Ermittlungen gegen Kiez-Chefin wegen Subventionsbetrug
Die Staatsanwaltschaft Magdeburg ermittelt gegen die Geschäftsführerin des Kinder- und Jugenderholungszentrums (Kiez) in Güntersberge im Harz wegen Subventionsbetrugs. Sie soll für Manipulationen von Teilnehmerlisten und Rechnungen verantwortlich sein.
Christiane Brandenburg lächelt. Auf der Internetpräsenz www.neues-schaffen.de des sachsen-anhaltischen Finanzministeriums befindet sich die Chefin des Kinder- und Jugenderholungszentrums (Kiez) in Güntersberge unter der Rubrik „Eler-Erfolgsgeschichten“. „Eler“ ist der Europäische Landwirtschaftsfonds für die Entwicklung des ländlichen Raums. Christiane Brandenburg und ihr Kiez haben von Eler mit 100 000 Euro profitiert.

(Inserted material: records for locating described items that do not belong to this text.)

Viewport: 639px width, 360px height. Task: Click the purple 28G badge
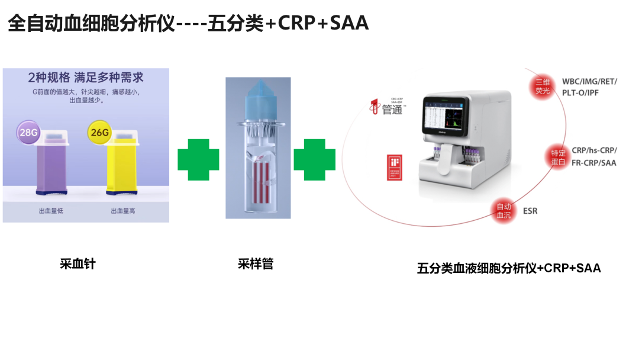pos(28,133)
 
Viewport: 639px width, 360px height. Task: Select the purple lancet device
pos(54,163)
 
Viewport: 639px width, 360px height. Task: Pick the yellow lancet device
pos(123,163)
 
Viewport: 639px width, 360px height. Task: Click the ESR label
pos(530,211)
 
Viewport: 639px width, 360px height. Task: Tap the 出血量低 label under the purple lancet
pos(51,211)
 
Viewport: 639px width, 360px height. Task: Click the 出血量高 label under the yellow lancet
pos(123,211)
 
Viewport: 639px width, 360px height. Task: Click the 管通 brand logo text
pos(391,109)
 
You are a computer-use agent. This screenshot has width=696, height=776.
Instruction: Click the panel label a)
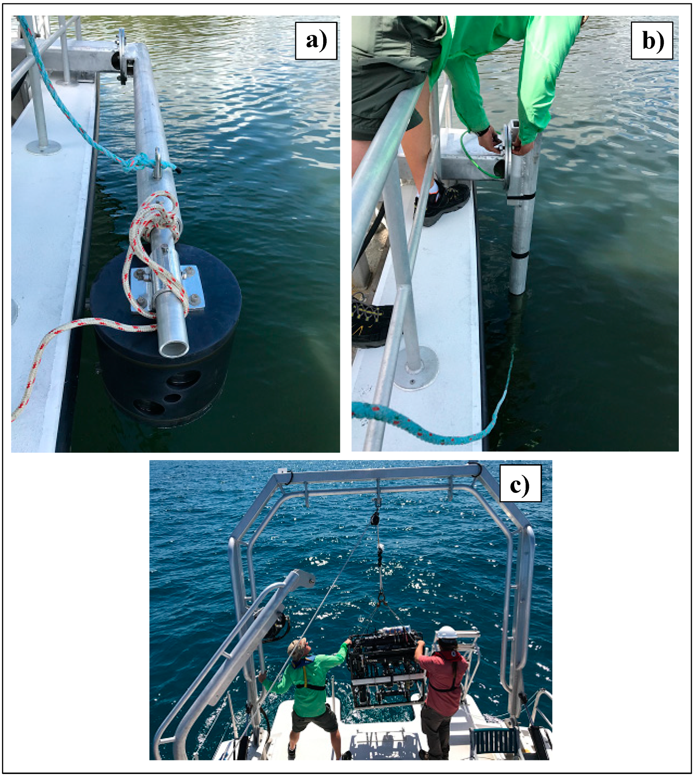coord(316,41)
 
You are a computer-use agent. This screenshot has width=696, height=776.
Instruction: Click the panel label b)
coord(652,41)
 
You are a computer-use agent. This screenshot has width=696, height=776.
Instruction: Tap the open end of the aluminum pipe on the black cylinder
coord(175,348)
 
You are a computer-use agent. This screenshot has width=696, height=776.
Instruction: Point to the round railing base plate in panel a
coord(43,147)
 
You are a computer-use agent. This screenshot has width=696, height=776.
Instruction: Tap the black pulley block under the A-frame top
coord(374,518)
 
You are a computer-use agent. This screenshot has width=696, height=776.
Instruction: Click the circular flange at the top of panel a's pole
coord(122,57)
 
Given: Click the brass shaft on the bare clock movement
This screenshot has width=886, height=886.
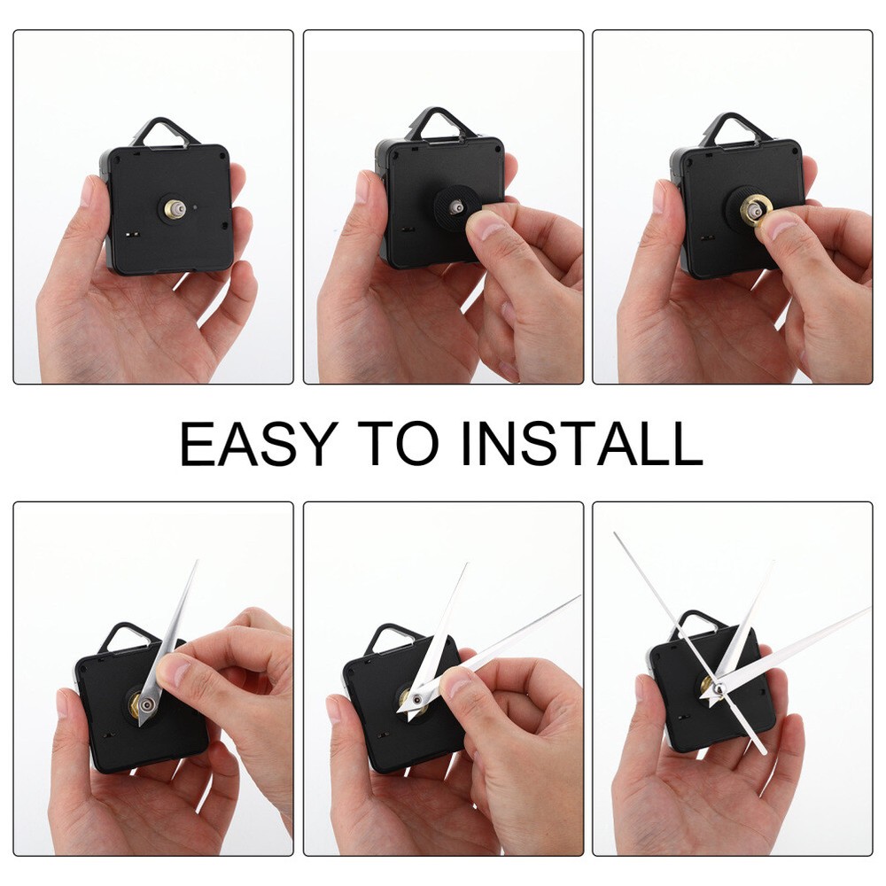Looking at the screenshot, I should click(x=174, y=209).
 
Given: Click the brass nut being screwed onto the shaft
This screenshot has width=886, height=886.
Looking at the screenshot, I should click(x=756, y=209).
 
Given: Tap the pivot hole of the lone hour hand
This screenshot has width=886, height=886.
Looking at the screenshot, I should click(x=148, y=705).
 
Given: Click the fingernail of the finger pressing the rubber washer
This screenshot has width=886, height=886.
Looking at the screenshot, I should click(x=484, y=228).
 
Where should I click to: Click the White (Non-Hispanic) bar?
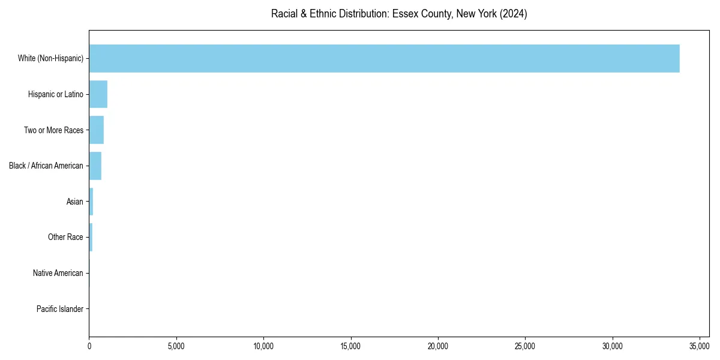tap(384, 58)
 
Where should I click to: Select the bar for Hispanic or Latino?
tap(98, 94)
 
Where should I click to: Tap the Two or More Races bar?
tap(97, 130)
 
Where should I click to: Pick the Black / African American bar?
tap(95, 166)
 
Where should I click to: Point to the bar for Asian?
tap(91, 202)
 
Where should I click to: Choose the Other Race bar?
tap(91, 237)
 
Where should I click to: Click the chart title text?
tap(399, 14)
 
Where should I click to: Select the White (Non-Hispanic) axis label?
tap(50, 58)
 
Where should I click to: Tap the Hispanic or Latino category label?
tap(56, 94)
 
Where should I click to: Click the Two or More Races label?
tap(53, 130)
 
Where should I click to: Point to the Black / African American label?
tap(46, 166)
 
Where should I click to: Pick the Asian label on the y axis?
tap(75, 202)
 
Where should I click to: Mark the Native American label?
tap(58, 273)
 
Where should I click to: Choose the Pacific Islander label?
tap(60, 309)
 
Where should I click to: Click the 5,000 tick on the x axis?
tap(176, 346)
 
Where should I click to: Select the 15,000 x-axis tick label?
tap(350, 346)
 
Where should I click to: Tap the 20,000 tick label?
tap(438, 346)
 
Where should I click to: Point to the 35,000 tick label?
tap(700, 346)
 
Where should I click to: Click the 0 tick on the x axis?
tap(89, 346)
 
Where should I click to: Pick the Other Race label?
tap(65, 237)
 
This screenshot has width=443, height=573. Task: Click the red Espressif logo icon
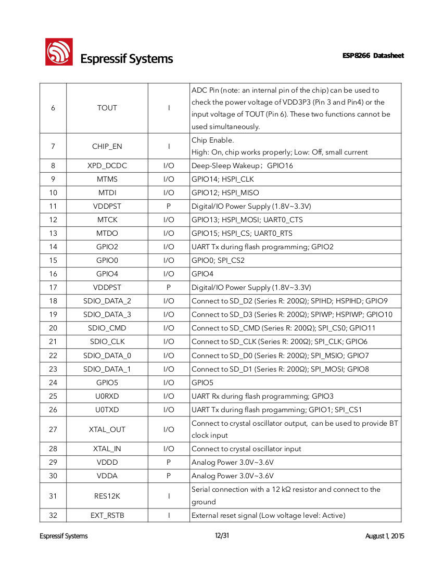(58, 53)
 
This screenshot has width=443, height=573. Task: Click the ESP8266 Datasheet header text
(373, 56)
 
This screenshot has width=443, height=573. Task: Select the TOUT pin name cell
(107, 108)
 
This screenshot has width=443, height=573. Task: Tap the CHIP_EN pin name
(107, 146)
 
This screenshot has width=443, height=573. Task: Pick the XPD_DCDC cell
(107, 166)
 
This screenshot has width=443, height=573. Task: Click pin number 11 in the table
(53, 207)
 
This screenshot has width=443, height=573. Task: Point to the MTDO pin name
(107, 234)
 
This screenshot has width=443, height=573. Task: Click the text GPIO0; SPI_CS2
(218, 260)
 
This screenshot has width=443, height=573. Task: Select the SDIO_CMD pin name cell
(107, 328)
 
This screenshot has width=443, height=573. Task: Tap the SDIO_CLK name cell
(107, 342)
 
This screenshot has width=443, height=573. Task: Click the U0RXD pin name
(107, 397)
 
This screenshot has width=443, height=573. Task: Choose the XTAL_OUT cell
(107, 430)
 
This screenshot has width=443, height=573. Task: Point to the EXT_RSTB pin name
(107, 516)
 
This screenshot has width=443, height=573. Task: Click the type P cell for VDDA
(169, 476)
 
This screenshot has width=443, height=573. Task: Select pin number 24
(53, 383)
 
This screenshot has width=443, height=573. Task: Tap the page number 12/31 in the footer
(222, 536)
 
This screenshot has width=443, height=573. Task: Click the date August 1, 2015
(385, 536)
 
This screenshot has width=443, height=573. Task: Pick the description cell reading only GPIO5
(202, 383)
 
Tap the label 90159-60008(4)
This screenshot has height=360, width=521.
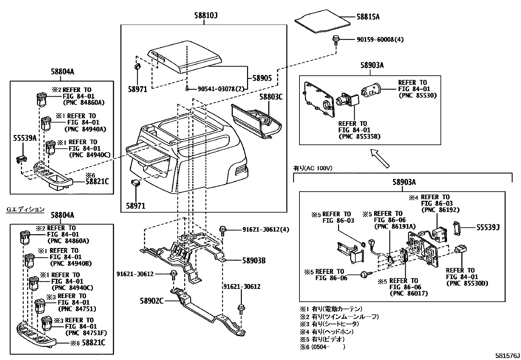[x=380, y=40]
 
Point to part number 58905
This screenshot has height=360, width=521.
[x=262, y=78]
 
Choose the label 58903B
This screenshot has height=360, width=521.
[x=254, y=261]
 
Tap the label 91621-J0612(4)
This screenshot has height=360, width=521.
[x=266, y=229]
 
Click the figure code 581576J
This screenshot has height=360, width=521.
[x=507, y=355]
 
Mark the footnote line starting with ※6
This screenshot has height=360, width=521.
[x=322, y=347]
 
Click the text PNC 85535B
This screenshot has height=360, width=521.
[x=359, y=136]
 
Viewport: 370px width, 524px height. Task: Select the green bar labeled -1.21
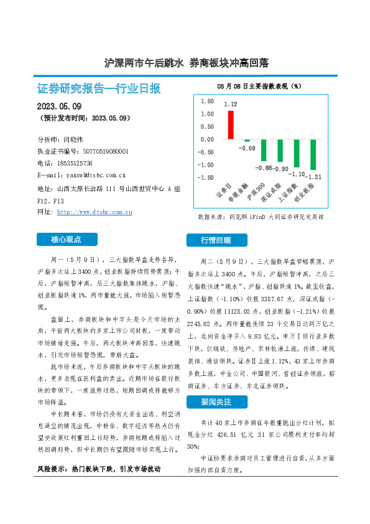coord(313,154)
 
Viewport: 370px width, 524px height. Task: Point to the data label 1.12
coord(231,105)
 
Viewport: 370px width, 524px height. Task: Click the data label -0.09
coord(247,148)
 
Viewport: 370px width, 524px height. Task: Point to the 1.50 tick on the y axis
coord(206,101)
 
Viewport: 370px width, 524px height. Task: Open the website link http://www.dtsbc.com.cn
coord(95,212)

Und von zig anderen Förderprogrammen. „Christiane Brandenburg bekam für ihr enormes Engagement schon die Verdienstmedaille der Bundesrepublik“, heißt es auf der Ministeriumsseite . Jetzt würde man in Magdeburg den Namen Brandenburg am liebsten vergessen.
Anzeige im März
„Wir haben im März Anzeige gegen das Kiez Güntersberge, gegen den Landesverband der Kieze und einen weiteren Verein erstattet“, sagt Denise Vopel, die Sprecherin des Landesverwaltungsamts. „Es besteht der Verdacht des Subventionsbetrugs, der Urkundenfälschung, des Betrugs und möglicher weiterer Delikte.” Hinweise auf eine persönliche Bereicherung der Beschuldigten gibt es nicht.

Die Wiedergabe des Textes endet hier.